[Page extract]
= = = =

Is it possible to care for orphans without orphanages?
Today is day four of #AskBetterQuestions. As we prepare for CAFO2015, we want to engage the families, churches, leaders and influencers in a conversation about adoption and orphan care. Today on the In Defense of the Fatherless blog, we have a guest post from Brittany Devries.
Brittany lives in Panama with her husband and four children – they are Panama’s first foster family in the nationwide pilot foster program. Passionate about children’s rights, Brittany’s dream is to see legislative reform throughout Latin America using social media and film. Her documentary projects include Dear Panama, The Eloy Project and Orphan Care.
“I have a dream…” – ok that sounds cliché, but no really I do. I envision a world without orphans where our community acts instead of reacts, where resources to families in need are readily available, where churches are connected and reaching beyond themselves, where safe families are ready and willing on an emergency and temporary basis. The dream is alternative care.
What is alternative care? Family reunification, kinship care (care by a extended family member), foster care, local and international adoption and lastly group homes.

= = = =

[Given data]
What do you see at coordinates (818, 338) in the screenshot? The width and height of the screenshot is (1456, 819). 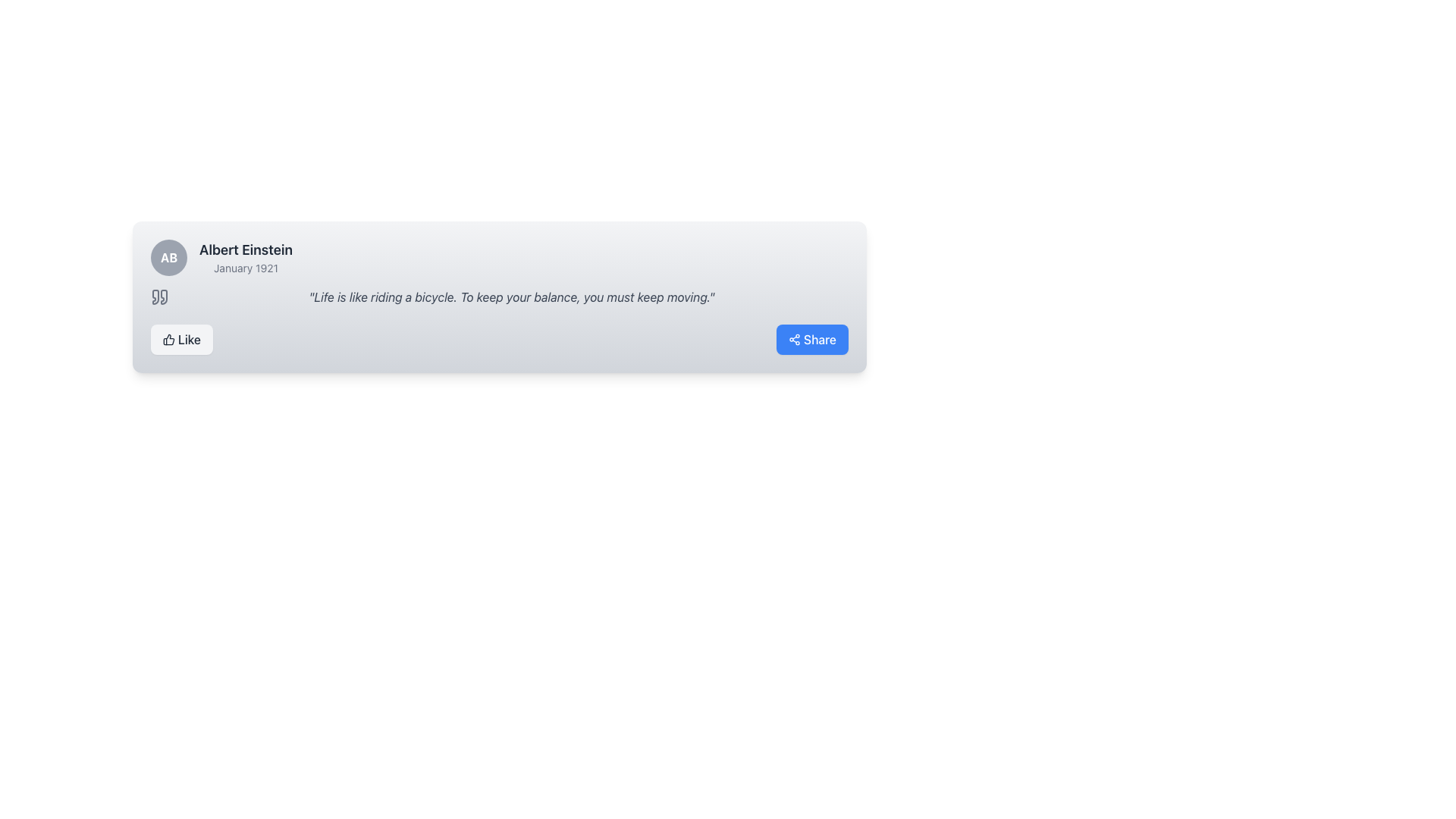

= = = =

[What you will do]
a - Rewrite the orphan care post from "Brittany lives in" to "Project and Orphan Care.", replacing "social media and film" with "radio and print".
b - Answer these questions from the orphan care post:
(i) Which day of #AskBetterQuestions is it?
(ii) In what country does Brittany Devries live?
(iii) What does the post call care by an extended family member?
c - Pick up the post on caring for orphans without orphanages from its last sentence and carry it forward.

[Results of the exercise]
a -
Brittany lives in Panama with her husband and four children – they are Panama’s first foster family in the nationwide pilot foster program. Passionate about children’s rights, Brittany’s dream is to see legislative reform throughout Latin America using radio and print. Her documentary projects include Dear Panama, The Eloy Project and Orphan Care.

b -
(i) Day four.
(ii) Panama.
(iii) Kinship care.

c -
An estimated 8 million children live in institutions globally. For every year a child lives in an institution they will lose four months of development. Children living in institutions are six times more likely to experience physical abuse and four times more likely to experience sexual violence when compared to children in family-based care. Despite numerous studies published on “best practice” citing the harm of institutionalizing children, particularly at young ages and for extended periods of time, orphanages continue to multiply in number.
Resources that could otherwise be used in supporting sustainable programs that benefit the whole child, their family and the local community go to institutions where monthly budgets for the care of one child can be as high as $1200. The same child could be supported in foster care, in a family environment for half the cost. Children in families thrive on all levels; our foster daughter grew nearly three inches and two full shoe sizes in the first three months at our home. Why? Because of individual care and attention.
So is it possible to care for “orphans” without orphanages?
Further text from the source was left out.